Activity: If an entry below contains an image, drop the image and retype the rest exactly.
○ ○ ○ ○ ○
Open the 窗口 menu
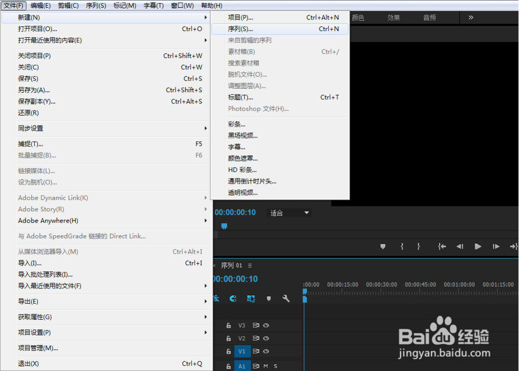 point(182,6)
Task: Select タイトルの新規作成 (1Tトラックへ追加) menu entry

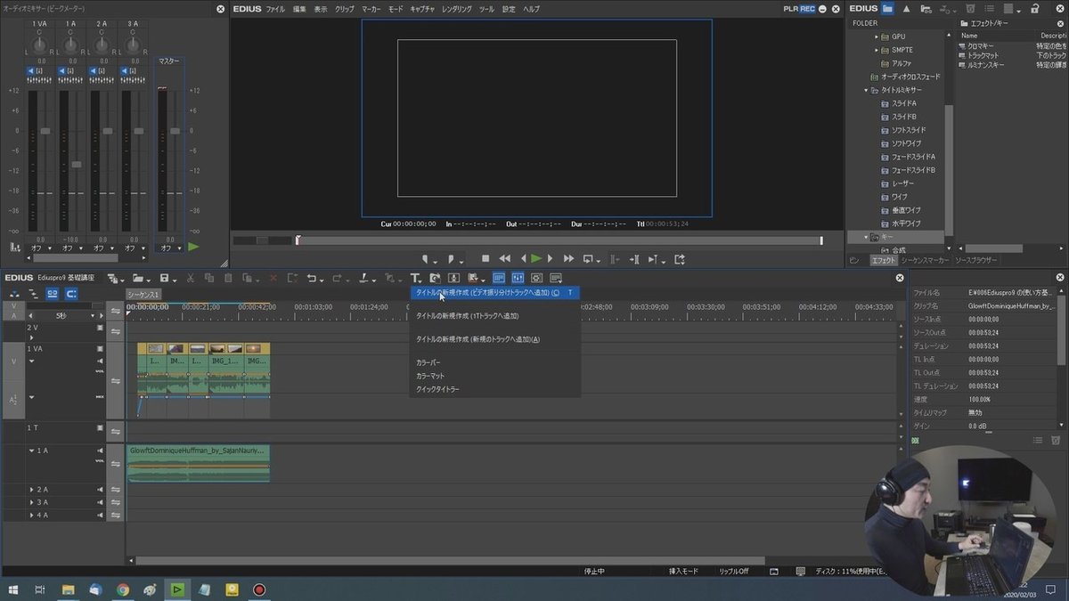Action: click(x=467, y=315)
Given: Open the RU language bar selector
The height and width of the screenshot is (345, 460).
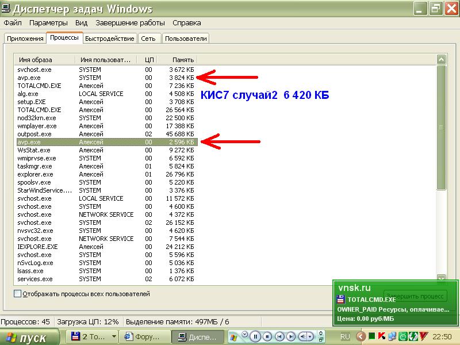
○ ○ ○ ○ ○
Exercise result:
Open the 窗口 menu
 point(182,6)
Task: Select タイトルの新規作成 (1Tトラックへ追加) menu entry

Action: click(x=467, y=315)
Given: Open the RU language bar selector
The height and width of the screenshot is (345, 460).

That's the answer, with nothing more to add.